Confusion about rank sum test

Question

Long ago I learned about what I now find is the rank sum test.

I am confused, because what my memory tells me is different from what I find now on wikipedia.

What my memory tells me is it is a test of differently labeled samples, called "u" and "d", calculating a rank sum that is quite like what is described on the net, but without that terms about $n_1,n_2$, and the purpose was to decide if the "u"s and "d"s are significantly ordered one before the other.

It looks to me that language has changed, just like iodine in chemistry is no longer denoted by "J" but nowadays by "I".

Maybe my memory is playing tricks on me, maybe notation and interpretation has changed. Maybe all of that.

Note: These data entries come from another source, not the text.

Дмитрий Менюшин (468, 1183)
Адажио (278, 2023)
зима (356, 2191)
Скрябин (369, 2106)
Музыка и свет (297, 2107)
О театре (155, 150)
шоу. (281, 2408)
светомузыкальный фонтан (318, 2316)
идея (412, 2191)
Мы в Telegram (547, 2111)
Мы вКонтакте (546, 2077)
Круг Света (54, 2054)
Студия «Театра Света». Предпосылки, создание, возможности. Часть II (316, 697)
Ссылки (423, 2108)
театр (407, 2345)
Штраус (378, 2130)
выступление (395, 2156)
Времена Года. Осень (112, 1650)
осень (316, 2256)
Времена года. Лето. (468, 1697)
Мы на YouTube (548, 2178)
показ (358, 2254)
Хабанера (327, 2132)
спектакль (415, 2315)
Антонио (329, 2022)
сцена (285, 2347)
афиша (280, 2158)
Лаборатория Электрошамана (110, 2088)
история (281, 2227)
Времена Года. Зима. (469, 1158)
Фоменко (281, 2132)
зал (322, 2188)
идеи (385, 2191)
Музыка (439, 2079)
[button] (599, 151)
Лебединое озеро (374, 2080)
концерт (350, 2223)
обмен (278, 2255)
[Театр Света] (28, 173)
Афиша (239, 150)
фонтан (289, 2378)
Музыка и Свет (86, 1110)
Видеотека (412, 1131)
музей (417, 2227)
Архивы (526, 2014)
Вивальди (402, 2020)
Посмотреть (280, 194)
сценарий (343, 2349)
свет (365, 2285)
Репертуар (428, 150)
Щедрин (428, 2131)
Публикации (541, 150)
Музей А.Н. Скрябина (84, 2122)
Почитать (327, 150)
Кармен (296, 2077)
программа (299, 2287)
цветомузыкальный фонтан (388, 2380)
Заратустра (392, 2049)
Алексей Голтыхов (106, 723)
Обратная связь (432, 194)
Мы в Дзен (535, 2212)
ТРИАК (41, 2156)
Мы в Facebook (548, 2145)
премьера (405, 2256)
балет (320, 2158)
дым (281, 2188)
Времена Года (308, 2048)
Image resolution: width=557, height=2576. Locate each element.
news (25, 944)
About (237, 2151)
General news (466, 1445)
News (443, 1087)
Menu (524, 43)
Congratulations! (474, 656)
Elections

That would not be a good question so far, so I try to sharpen it:

given a rank sum $r$ based on $n_1,n_2$, what is the probability that $r>r_0$ when the distributions for samples "u" and "d" would be equal?

Answer 1

Suppose your "u" and "d" samples have $n_1$ and $n_2$ items respectively. In the rank sum test you pool these two samples together and compute the ranks of the "u" sample within this pooled list of $n_1 + n_2$ items. The test statistic (call it $R_1$) is the sum of the "u" ranks.

Under the null hypothesis that the "u" and "d" distributions are equal, the $n_1$ numbers corresponding to the "u" ranks are selected uniformly at random without replacement from the numbers $1, 2,\ldots n_1+n_2$, so the test statistic $R_1$ has mean $$ \mu_{R_1}:=E(R_1)=\frac{n_1(n_1+n_2+1)}2\tag1$$ and variance $$\sigma^2_{R_1}:=\operatorname{Var}(R_1)=\frac{n_1n_2(n_1+n_2+1)}{12}\tag2$$ (see here for a derivation) and the test statistic $$z:=\frac{R_1 - \mu_{R_1}}{\sigma_{R_1}}$$ has approximately standard normal distribution.

In Wikipedia the query "rank sum test" redirects to Mann-Whitney U-Test. These two tests are not synonymous, but there is an algebraic identity, shown on the Wikipedia page, that connects the rank sum test statistic $R_1$ and the Mann-Whitney $U$ statistic: $$U = n_1n_2 + \frac{n_1(n_1+1)}2 - R_1 .\tag3$$ In other words, $U$ plus $R_1$ equals a constant. You can use (3) in conjunction with (1) and (2) to compute $$E(U) = \frac{n_1n_2}2,\qquad\operatorname{Var}(U)=\operatorname{Var}(R_1)=\frac{n_1n_2(n_1+n_2+1)}{12},$$ which confirms the result found in the Wikipedia page.